'''

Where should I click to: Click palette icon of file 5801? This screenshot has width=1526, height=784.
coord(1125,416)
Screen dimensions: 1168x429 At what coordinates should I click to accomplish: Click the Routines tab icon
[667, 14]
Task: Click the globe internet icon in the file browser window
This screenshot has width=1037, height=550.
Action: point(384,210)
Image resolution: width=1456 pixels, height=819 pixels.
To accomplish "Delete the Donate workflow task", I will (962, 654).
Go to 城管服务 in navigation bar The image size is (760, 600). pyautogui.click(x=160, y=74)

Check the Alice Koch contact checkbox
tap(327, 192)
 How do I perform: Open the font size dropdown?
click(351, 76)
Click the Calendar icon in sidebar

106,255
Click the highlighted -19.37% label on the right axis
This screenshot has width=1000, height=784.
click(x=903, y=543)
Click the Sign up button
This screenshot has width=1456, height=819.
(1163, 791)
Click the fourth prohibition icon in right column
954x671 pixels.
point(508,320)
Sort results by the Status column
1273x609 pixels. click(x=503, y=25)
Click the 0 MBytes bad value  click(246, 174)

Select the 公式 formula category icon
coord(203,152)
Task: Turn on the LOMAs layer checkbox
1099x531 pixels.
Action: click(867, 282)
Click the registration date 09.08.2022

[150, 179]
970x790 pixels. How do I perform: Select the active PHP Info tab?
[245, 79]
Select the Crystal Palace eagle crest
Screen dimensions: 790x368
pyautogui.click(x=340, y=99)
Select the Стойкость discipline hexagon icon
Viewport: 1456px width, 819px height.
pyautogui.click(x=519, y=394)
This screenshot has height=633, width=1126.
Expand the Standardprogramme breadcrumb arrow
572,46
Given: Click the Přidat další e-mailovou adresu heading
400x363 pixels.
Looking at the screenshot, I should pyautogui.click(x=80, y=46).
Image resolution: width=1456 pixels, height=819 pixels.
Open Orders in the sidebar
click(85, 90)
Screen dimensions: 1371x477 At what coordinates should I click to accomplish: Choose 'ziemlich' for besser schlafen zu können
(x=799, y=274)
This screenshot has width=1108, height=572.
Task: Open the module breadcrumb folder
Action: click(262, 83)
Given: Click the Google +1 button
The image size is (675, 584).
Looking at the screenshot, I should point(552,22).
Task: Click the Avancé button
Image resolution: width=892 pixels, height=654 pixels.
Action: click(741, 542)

'''

__Task statement__: Your job here is to copy the entries above exactly.

__Exercise answer__:
Where should I click to: Click palette icon of file 5801? This screenshot has width=1526, height=784.
coord(1125,416)
Screen dimensions: 1168x429 At what coordinates should I click to accomplish: Click the Routines tab icon
[667, 14]
Task: Click the globe internet icon in the file browser window
This screenshot has width=1037, height=550.
Action: point(384,210)
Image resolution: width=1456 pixels, height=819 pixels.
To accomplish "Delete the Donate workflow task", I will (962, 654).
Go to 城管服务 in navigation bar The image size is (760, 600). pyautogui.click(x=160, y=74)

Check the Alice Koch contact checkbox
tap(327, 192)
 How do I perform: Open the font size dropdown?
click(351, 76)
Click the Calendar icon in sidebar

106,255
Click the highlighted -19.37% label on the right axis
This screenshot has width=1000, height=784.
click(x=903, y=543)
Click the Sign up button
This screenshot has width=1456, height=819.
(1163, 791)
Click the fourth prohibition icon in right column
954x671 pixels.
point(508,320)
Sort results by the Status column
1273x609 pixels. click(x=503, y=25)
Click the 0 MBytes bad value  click(246, 174)

Select the 公式 formula category icon
coord(203,152)
Task: Turn on the LOMAs layer checkbox
1099x531 pixels.
Action: click(867, 282)
Click the registration date 09.08.2022

[150, 179]
970x790 pixels. How do I perform: Select the active PHP Info tab?
[245, 79]
Select the Crystal Palace eagle crest
Screen dimensions: 790x368
pyautogui.click(x=340, y=99)
Select the Стойкость discipline hexagon icon
Viewport: 1456px width, 819px height.
pyautogui.click(x=519, y=394)
This screenshot has height=633, width=1126.
Expand the Standardprogramme breadcrumb arrow
572,46
Given: Click the Přidat další e-mailovou adresu heading
400x363 pixels.
Looking at the screenshot, I should pyautogui.click(x=80, y=46).
Image resolution: width=1456 pixels, height=819 pixels.
Open Orders in the sidebar
click(85, 90)
Screen dimensions: 1371x477 At what coordinates should I click to accomplish: Choose 'ziemlich' for besser schlafen zu können
(x=799, y=274)
This screenshot has width=1108, height=572.
Task: Open the module breadcrumb folder
Action: click(262, 83)
Given: Click the Google +1 button
The image size is (675, 584).
Looking at the screenshot, I should point(552,22).
Task: Click the Avancé button
Image resolution: width=892 pixels, height=654 pixels.
Action: click(741, 542)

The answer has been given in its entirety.